Google recently announced that they will be encrypting Search for logged-in users. It’s their way of saying that we are looking out for the searchers’ best interests by making sure the data of “signed in” users is not susceptible to being stolen or tracked or used or abused. I’m not privy to the specifics of how secure or not secure it really is but in doing so they have also announced that website owners with analytics will not be able to view the keywords that these visitors used to access their website. Now website owners will see a (not provided) referral from Google. Somehow Paid Search is immune to this tightening of security and speculation is rife that this move was targeted at SEO companies. If anything, the target is the business owner who might be interested in this granular data and ends up jumping on the Adwords bandwagon, forking over more money to big G. But that’s the conspiracy theorists. I’m more inclined to suggest that it’s a shame that this is the only solution they have been able to come up with. While SEO’s are impacted, the business owners are the ones who are really being borked by this latest move.

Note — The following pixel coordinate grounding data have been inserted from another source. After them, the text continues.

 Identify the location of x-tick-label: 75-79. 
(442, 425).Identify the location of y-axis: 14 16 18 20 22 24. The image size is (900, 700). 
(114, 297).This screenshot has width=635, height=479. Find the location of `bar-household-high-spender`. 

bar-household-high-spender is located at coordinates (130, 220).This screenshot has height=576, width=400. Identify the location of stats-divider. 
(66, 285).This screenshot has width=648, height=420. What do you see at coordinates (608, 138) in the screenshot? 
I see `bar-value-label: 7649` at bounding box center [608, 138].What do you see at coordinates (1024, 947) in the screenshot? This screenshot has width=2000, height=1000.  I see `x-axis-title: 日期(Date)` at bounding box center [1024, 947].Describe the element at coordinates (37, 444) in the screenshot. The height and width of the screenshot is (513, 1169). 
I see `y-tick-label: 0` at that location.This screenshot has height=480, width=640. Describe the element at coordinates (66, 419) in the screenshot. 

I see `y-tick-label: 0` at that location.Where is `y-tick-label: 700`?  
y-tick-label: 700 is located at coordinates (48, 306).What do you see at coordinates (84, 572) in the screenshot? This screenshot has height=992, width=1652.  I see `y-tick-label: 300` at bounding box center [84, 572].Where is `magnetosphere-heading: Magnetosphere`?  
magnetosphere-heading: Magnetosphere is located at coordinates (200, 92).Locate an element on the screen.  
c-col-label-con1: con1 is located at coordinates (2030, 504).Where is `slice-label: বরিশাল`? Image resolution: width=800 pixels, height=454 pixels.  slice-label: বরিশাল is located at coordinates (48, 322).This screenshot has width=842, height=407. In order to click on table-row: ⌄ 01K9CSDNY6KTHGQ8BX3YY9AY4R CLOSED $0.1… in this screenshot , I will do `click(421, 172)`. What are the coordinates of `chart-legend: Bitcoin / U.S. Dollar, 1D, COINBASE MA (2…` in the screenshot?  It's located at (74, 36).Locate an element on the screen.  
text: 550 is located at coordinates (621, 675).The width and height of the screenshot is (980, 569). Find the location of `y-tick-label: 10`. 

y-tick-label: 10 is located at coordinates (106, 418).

So for us, it’s really just a matter of here we go again, how do we adapt what we do without diluting impact for our clients? Right now we’re not 100% certain, we continue to do what we do and start to address any anomalies in our reports as they come through but you should expect to see a reduction in the number of keywords driving visitors to your website (so far it’s a pretty small number). Rankings (for what they are worth) will remain trackable but the detailed keyword referrals will no longer apply.

So that’s a shame, not the end of the world as some SEO companies fear but a real shame. Forget about SEO and Internet Marketing companies who report on these statistics. Think about the website owners, especially those who use this data to help focus their business strategies and goals. Again, not the end of the world for them but a loss of some very valuable information.